One challenge in vending is consumer perception of the salted snack sizes, and therefore their value. There are single form products where the entire bag is made up of a single snack component. These tend to appear larger or fuller. Multi-form products, where varied components are in one package, are typically denser. According to Kelley, this creates a pricing dilemma because the same weight multi-form package looks smaller to consumers than a single form product. When they are the same price in the machine, and the consumer is buying on value, the single form product will do better. “Size to value ratio is often questioned,” said Kelley.
Additionally, breaking the pricing paradigm is difficult in certain regions. “In the Midwest, the $1 (price point) is a big hurdle,” said Kelley, “On the West Coast, the $1 price point isn’t as concerning to operators and, in fact, is often embraced.”
Kelley also thinks operators sometimes miss out on products that would deliver higher profits because they have preconceived product standards. “We’re told, the product has to be this price, this size, branded X way, etc.” he said. “So in today’s environment we aren’t always able to bring the best products available to market.”
To stimulate sales and higher prices, Kelley recommends finding products popular in retail, even if they are priced above the vending realm. “Consumers have already accepted the price point and will purchase the item,” he said. Other higher priced products can then follow that breakthrough product.
The most encouraging trend Kelley sees in upselling is the self checkout micro markets. “It’s encouraging because a product can be priced based on its own merit,” he said.
Upselling with self checkout
Self checkout micro markets are a new alternative to vending banks that have some real potential for upselling.
“The trend now is people asking for bigger bags for micro markets,” said Joe Kuehner, vice president of distributors and brokers for Herr’s.
Kuehner’s experience at trade show sessions and talks with vending operators leads him to believe this is the future, due to cheaper upfront equipment and routine maintenance costs, compared to vending banks.

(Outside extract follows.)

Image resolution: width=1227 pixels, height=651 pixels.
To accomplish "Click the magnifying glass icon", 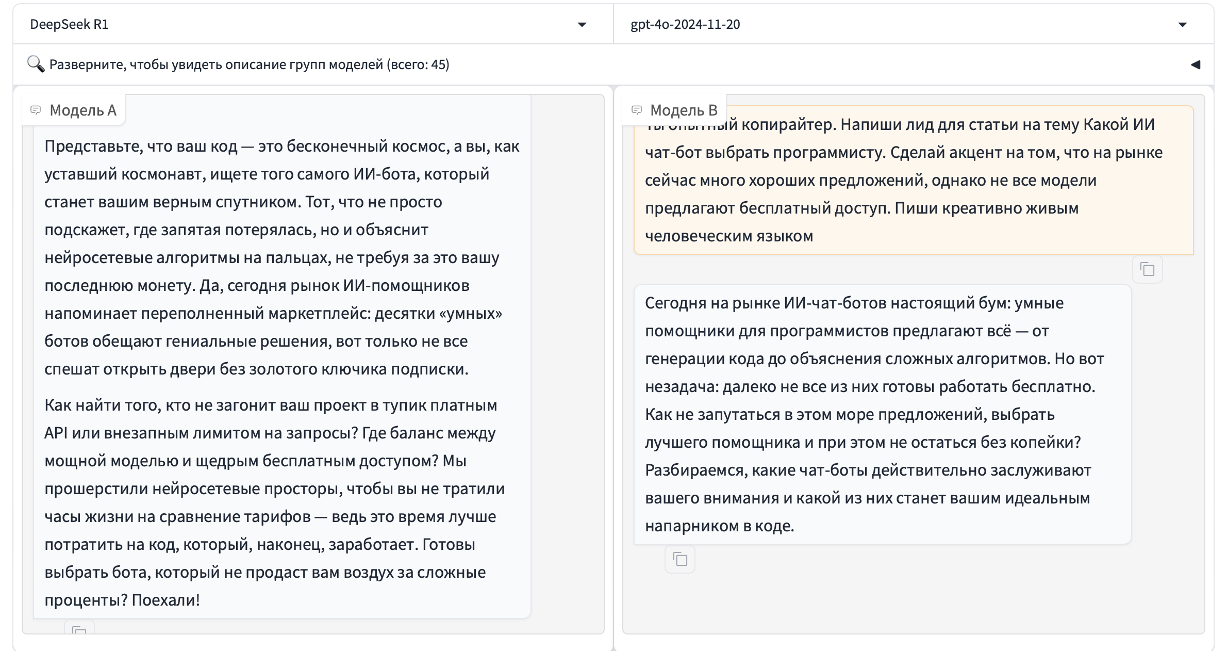I will click(x=36, y=64).
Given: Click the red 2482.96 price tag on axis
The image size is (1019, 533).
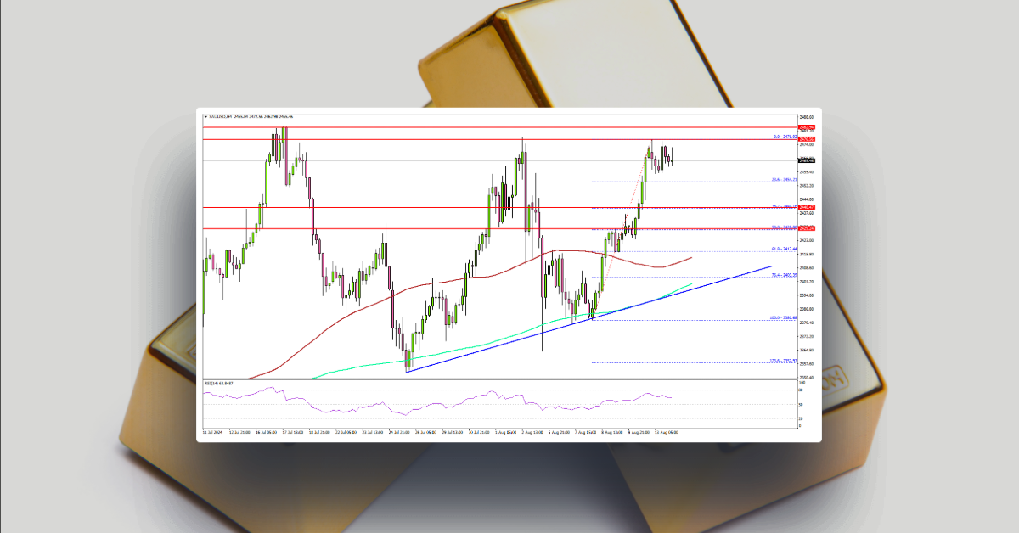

To meet this future demand, Herr’s is coming out with a new size product, a large value line, which is bigger than the LSS.
“The bigger product will have a higher price point,” said Kuehner, “resulting in a higher penny profit.” Kuehner used an example of selling a bag of chips for $.50 versus $1.29. At a 10 percent profit margin for both, the penny profit is $.05 for the former, and $.13 for the latter. That’s the benefit of self checkout micro markets, higher prices and no pricing blocks.
While the self checkout micro market business grows, Kuehner is still seeing an increase in LSS business, although the RSS size is more common in the vending channel. “There’s more variety in RSS,” Kuehner said, “but the new items coming out are planned for LSS sizes.”
The recession has again made consumers conscious of the $1 price point. They want value more than ever, which has led to the decline of LSS snacks, in the vending channel at least. Instead of LSS products, operators could use higher quality products to gain higher price points or alternative, lower priced products to drive turns.
Changing equipment in the right environments, such as installing cashless readers or self checkout micro markets, can also drive sales and profits.